EXERCISE - Nothing should appear in the answer except the lines from the one containing "The width and height of the screenshot is (235, 146)." through the end of the records below, written out exactly.

MATERIALS PROVIDED -

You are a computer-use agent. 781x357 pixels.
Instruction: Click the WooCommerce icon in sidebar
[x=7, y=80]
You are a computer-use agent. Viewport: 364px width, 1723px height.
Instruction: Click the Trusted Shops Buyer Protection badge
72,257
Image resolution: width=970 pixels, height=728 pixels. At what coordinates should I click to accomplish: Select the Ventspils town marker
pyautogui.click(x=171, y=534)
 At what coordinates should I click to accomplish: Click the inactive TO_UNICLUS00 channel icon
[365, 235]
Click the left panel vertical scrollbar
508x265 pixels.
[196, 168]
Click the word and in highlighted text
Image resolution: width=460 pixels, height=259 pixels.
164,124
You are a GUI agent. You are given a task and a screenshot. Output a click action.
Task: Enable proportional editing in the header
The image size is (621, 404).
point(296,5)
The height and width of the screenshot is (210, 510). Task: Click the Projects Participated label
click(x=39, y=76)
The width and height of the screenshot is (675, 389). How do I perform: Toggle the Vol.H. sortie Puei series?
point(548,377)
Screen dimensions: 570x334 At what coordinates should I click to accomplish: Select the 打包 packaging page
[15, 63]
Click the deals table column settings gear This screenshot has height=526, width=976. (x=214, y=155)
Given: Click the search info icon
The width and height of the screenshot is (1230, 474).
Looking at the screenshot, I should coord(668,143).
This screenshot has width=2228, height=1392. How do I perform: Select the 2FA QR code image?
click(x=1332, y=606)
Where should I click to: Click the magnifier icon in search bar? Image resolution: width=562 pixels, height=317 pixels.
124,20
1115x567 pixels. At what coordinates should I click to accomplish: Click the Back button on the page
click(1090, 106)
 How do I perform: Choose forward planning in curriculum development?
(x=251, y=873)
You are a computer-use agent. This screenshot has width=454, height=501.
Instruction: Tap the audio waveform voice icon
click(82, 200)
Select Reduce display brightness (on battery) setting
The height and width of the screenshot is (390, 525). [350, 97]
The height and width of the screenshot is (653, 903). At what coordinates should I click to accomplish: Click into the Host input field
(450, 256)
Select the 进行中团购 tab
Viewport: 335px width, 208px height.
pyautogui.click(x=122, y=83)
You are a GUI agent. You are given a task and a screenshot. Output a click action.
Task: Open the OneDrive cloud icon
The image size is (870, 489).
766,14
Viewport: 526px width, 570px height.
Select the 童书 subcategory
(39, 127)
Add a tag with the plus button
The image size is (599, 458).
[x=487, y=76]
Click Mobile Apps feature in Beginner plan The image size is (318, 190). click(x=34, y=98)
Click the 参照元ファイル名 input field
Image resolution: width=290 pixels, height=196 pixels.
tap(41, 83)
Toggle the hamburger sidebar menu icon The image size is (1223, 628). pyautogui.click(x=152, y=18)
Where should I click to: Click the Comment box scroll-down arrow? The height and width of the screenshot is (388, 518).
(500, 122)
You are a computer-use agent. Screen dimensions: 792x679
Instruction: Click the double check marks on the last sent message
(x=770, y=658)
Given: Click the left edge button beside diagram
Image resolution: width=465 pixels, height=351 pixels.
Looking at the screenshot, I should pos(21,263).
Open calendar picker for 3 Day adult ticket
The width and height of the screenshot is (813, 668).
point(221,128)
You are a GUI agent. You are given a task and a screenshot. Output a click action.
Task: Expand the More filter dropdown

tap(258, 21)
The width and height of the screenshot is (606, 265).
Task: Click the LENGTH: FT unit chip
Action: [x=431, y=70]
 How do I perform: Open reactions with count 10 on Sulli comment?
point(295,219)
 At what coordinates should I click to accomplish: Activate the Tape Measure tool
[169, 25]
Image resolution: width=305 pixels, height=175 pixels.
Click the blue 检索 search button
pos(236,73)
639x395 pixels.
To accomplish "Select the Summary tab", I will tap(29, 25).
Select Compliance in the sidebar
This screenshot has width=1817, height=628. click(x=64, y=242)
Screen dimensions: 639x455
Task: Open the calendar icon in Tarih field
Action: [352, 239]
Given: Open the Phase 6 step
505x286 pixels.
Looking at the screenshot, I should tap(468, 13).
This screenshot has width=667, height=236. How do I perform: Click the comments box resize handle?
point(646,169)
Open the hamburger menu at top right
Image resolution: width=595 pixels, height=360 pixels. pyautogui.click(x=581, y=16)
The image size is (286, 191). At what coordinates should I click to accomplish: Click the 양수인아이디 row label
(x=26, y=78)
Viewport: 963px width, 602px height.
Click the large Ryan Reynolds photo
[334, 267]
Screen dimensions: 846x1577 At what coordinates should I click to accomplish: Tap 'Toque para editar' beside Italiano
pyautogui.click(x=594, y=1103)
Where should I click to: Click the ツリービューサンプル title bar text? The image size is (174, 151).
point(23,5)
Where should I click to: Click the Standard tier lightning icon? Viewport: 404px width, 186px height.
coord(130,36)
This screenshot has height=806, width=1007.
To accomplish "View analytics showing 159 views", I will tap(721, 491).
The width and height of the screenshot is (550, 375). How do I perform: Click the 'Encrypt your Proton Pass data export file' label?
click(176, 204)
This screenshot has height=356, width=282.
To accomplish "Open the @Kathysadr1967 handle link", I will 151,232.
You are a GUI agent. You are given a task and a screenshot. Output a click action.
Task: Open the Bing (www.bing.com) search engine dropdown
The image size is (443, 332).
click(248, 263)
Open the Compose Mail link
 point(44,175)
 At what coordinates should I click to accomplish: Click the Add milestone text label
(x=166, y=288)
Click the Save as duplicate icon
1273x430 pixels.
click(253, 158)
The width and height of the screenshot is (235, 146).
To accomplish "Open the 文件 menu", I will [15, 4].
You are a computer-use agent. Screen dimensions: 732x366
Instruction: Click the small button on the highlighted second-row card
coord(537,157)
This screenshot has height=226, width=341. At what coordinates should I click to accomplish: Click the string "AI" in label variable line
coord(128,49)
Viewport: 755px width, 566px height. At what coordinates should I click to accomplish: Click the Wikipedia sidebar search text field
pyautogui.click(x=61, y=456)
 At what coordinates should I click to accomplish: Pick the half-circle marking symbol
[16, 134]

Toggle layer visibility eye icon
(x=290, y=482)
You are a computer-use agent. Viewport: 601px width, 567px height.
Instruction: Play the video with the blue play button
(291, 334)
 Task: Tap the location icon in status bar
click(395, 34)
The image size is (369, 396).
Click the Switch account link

TASK OUTPUT -
The width and height of the screenshot is (235, 146).
To accomplish "Open the 文件 menu", I will [15, 4].
You are a computer-use agent. Screen dimensions: 732x366
Instruction: Click the small button on the highlighted second-row card
coord(537,157)
This screenshot has height=226, width=341. At what coordinates should I click to accomplish: Click the string "AI" in label variable line
coord(128,49)
Viewport: 755px width, 566px height. At what coordinates should I click to accomplish: Click the Wikipedia sidebar search text field
pyautogui.click(x=61, y=456)
 At what coordinates should I click to accomplish: Pick the half-circle marking symbol
[16, 134]

Toggle layer visibility eye icon
(x=290, y=482)
You are a computer-use agent. Viewport: 601px width, 567px height.
Instruction: Play the video with the blue play button
(291, 334)
 Task: Tap the location icon in status bar
click(395, 34)
The image size is (369, 396).
Click the Switch account link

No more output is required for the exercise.